··· DATA RECORDS ···
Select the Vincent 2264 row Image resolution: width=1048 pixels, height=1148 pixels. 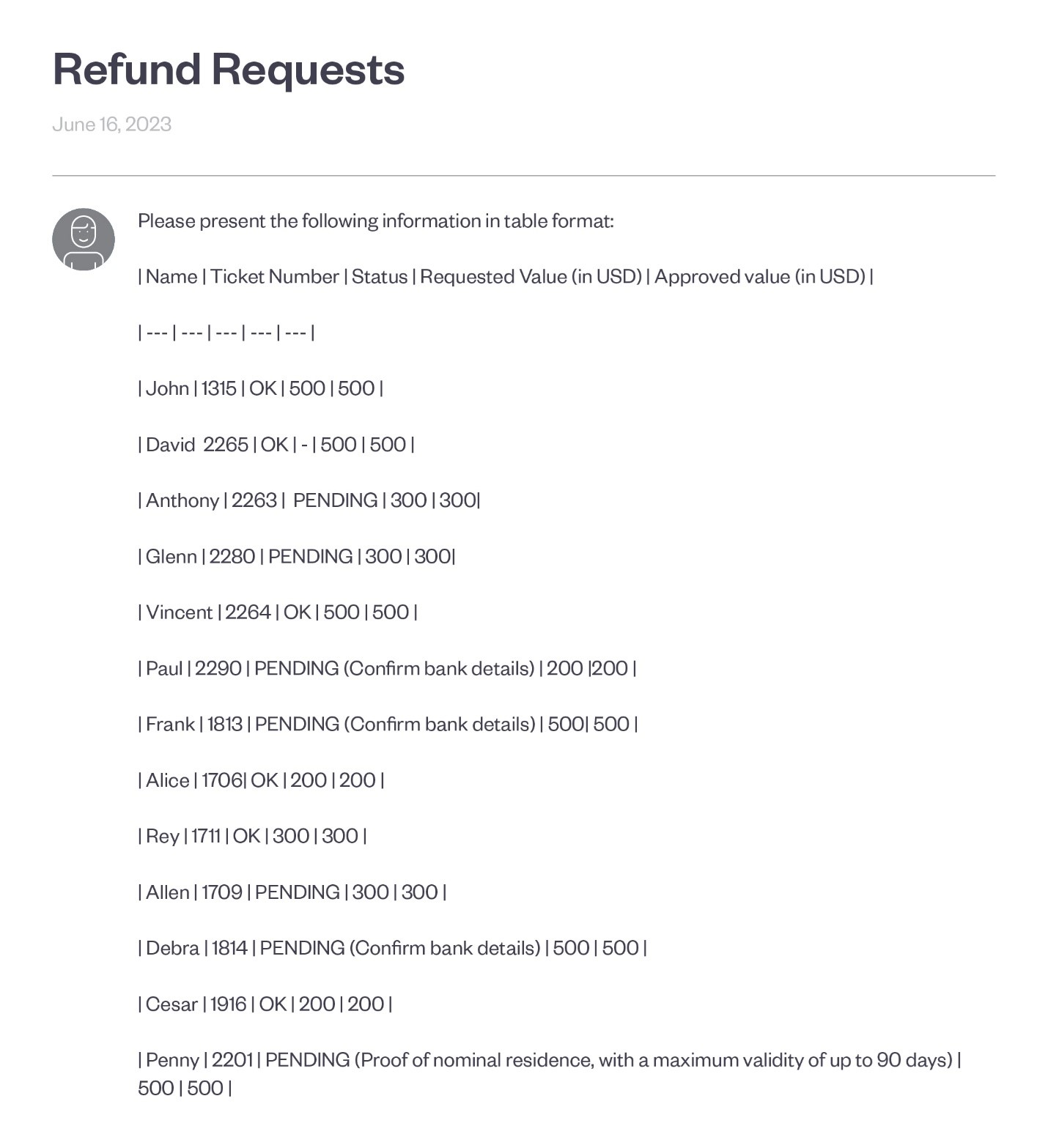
···
··· DATA RECORDS ···
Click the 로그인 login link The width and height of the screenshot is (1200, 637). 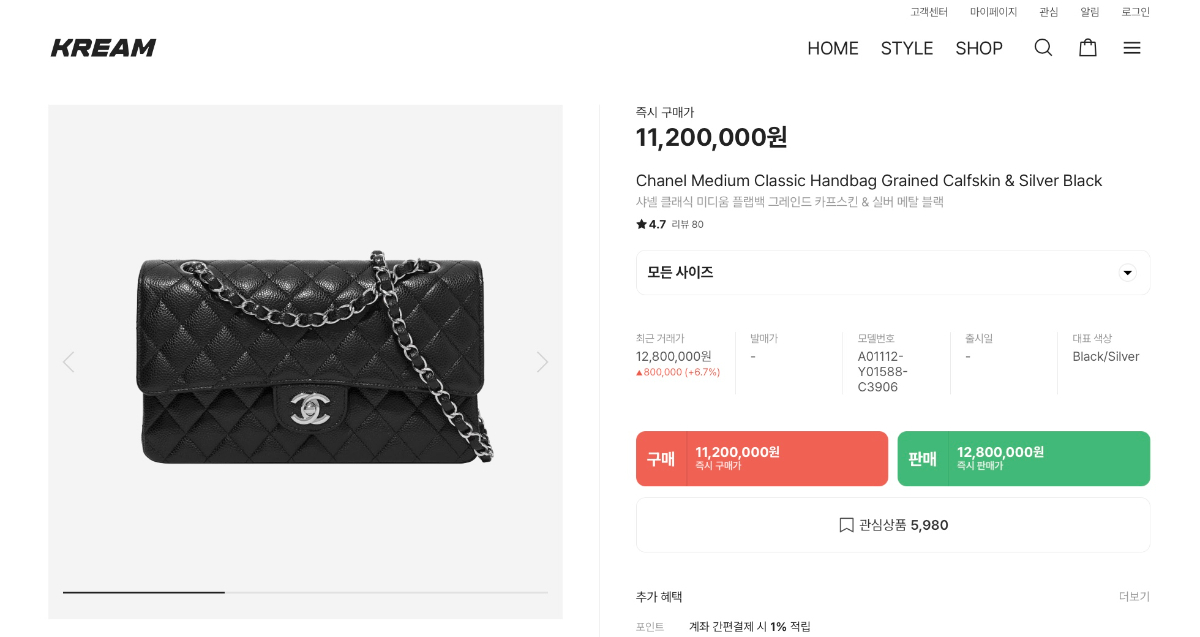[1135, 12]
···
··· DATA RECORDS ···
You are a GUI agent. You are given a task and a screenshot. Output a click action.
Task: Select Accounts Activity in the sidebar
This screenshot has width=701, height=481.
···
WHAT THE TASK ASKS
Return exactly the lines above from the line that has "Task: Select Accounts Activity in the sidebar" through the line that has "This screenshot has width=701, height=481.", inclusive, and nothing else.

SOLUTION
Task: Select Accounts Activity in the sidebar
This screenshot has width=701, height=481.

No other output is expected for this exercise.